▶ **Problem to work on**
Reproduce the following material exactly, including every line.

▶ **Source material**

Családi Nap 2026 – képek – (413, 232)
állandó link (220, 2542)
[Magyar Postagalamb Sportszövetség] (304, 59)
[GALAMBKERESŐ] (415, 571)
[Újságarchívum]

▶ **Exercise solution**
Családi Nap 2026 – képek – (413, 232)
állandó link (220, 2542)
[Magyar Postagalamb Sportszövetség] (304, 59)
[GALAMBKERESŐ] (415, 571)
[Újságarchívum]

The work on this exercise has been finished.